Monrovia – The battle against the coronavirus disease in Liberia has many obstacles. Misinformation, rumors and fake news are some of the major challenges impeding the response against COVID-19.
Report By: Tina S. Mehnpaine, LMD Responsible Health Reporting Fellow
Since the coronavirus outbreak, misinformation, and fake news, especially through social media, has risen.
As the saying goes, lack of proper information open room for falsehood, self believes, misinformation speculation, and opinions, among others.
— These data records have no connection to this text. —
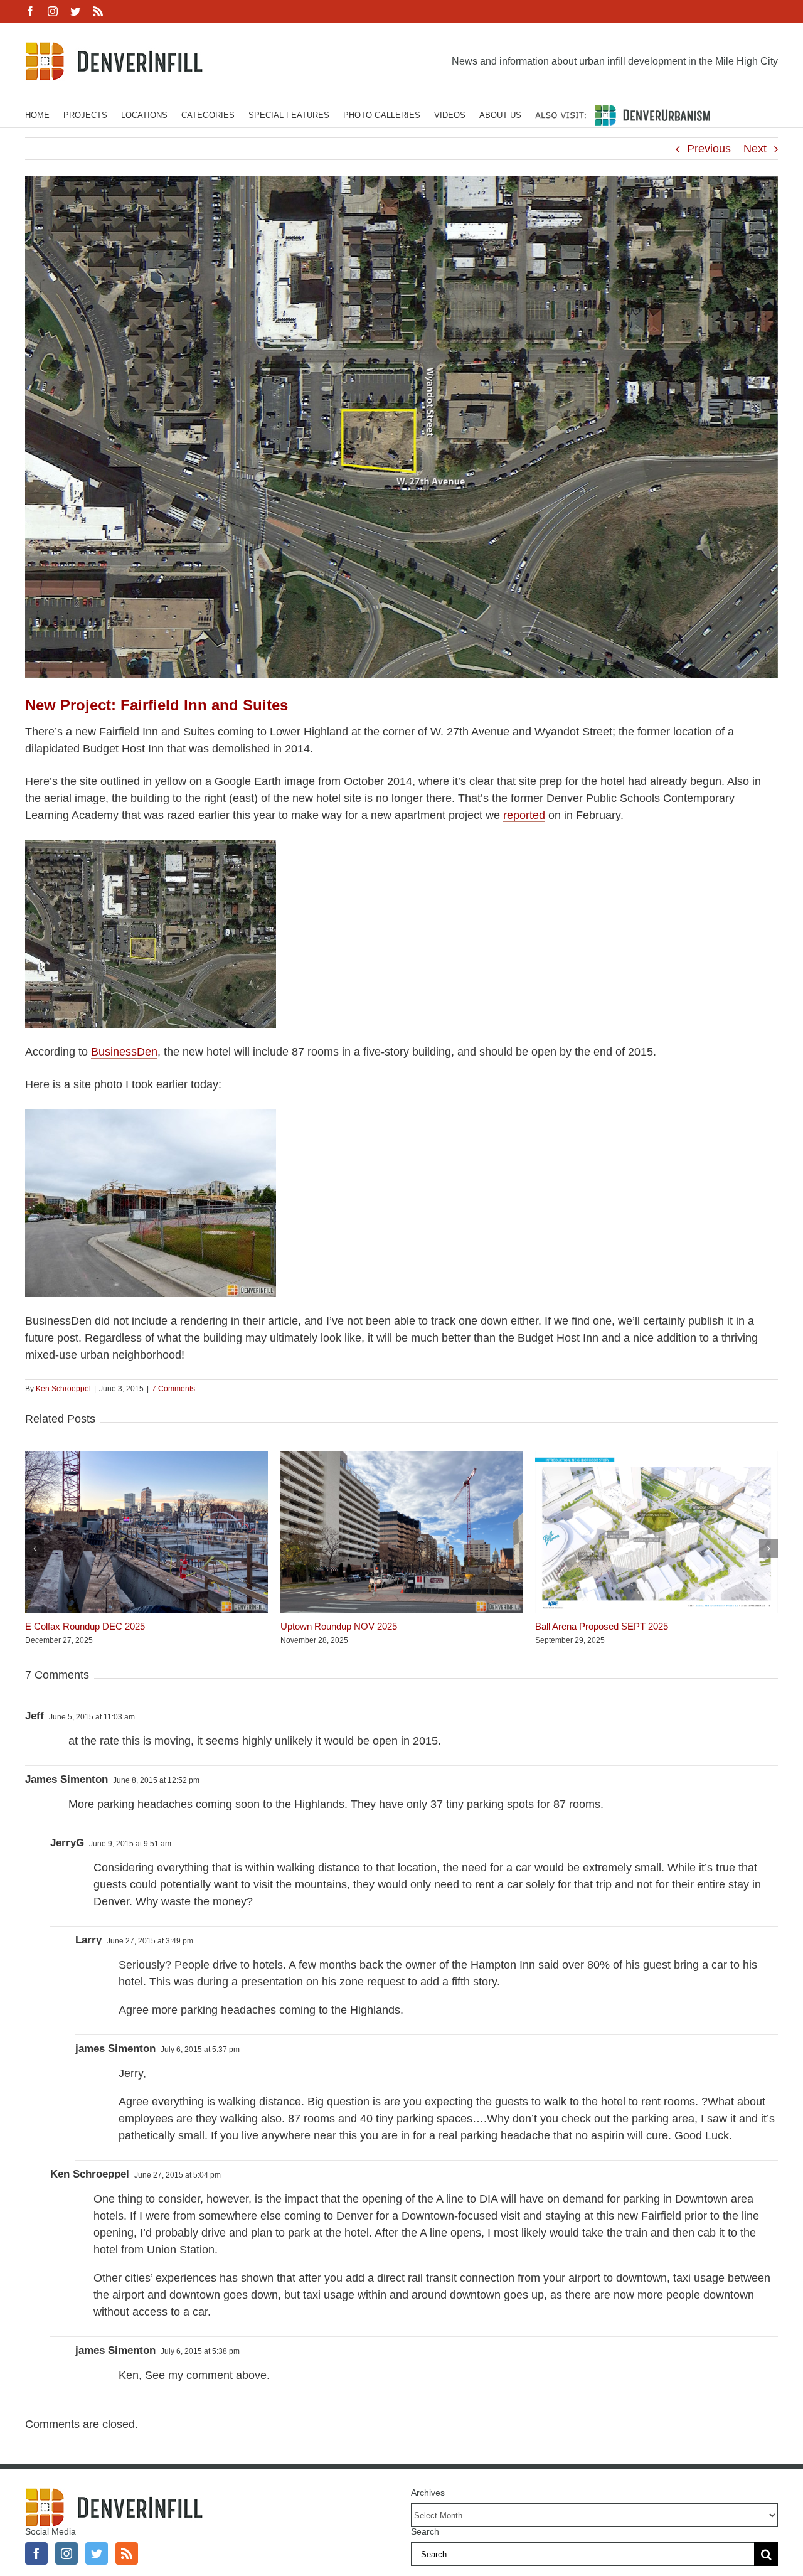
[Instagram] (66, 2553)
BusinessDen (124, 1051)
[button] (34, 1548)
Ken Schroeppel (63, 1388)
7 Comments (173, 1388)
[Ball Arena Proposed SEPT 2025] (656, 1457)
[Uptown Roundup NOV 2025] (401, 1457)
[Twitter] (96, 2553)
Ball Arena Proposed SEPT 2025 (601, 1626)
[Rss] (126, 2553)
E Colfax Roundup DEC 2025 (85, 1626)
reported (524, 815)
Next (755, 148)
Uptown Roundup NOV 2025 (338, 1626)
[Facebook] (36, 2553)
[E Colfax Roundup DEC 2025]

And fears are growing that misinformation and fake news are putting lives at risk, prompting some with symptoms to try unproven remedies in the hope of curing themselves.
The Ministry of Health (MOH) and the National Public Health Institute of Liberia (NPHIL) are leading efforts to counter rumors and misinformation and promote facts about the virus.
There are also several organizations that are providing awareness about the pandemic as a means of curbing the spread of rumors and misinformation.
“The inability of the government to provide all necessary information has resulted into rumors and because people are not getting the right information, speculation comes about,” says Mr. Lawrence Yealue, Country Director of the Accountability Lab Liberia.
“Our role as civil society organization is to come up with these bulletins to help our people understand more about COVID-19.”
There have been several steps taken to disprove misinformation, dispel myth and rumors that surrounds the coronavirus disease. One of such steps toward that venture was for the World Health Organization (WHO) to collaborate with the Press Union of Liberia to train media executives including editors and managers.
The training, which lasted for two days, focused solely on journalists countering the myths and rumors that are circulating in the public sphere.
Oftentimes, the blames are shifted on the relevant authority or officials that are responsible to provide accurate and reliable information about a situation, especially surrounding a health crisis.
Some believe, that the MOH’s inability to inform or provide all necessary information about the new Coronavirus creates room for rumors and misinformation.
Rev. John Sumo of the MOH said when people do not get the right information, it gives rumors and misinformation an easy access to the public, especially during health crisis.
“Let people stop spreading rumors about the virus, when it effects one person everybody will be affected,” he said.
“Rumors is dangerous and even more dangerous to those that are spreading it, let people desist from doing such act.”
Mr. Sumo, who was serving as a facilitator at the workshop, said that they are facing challenges in tracking rumors because people are not willing to accept the reality and change their attitudes towards the virus, adding that “Rumors increases public confusion; people do not know what source to trust”.
He said that many rumors about COVID-19 have spread so easily because citizens are not willing to corporate with health authority, and as a result, they do not get the rightful information when needed.
He said the Ministry of Health has developed a communication tracking system in all 15 counties to collect rumors from community dwellers, adding that only rigorous education about the virus can curb the spread of fake news.
At the same time, Mr. Yealue, whose organization is raising awareness and providing the facts about the pandemic, said information is key to helping Liberians fight the virus.
“Rumors is fast spreading because the information about COVID-19 is not clear so as a result people do not know who or what to believe,” he said, adding that once the rightful information is not being disseminated rumors will spread.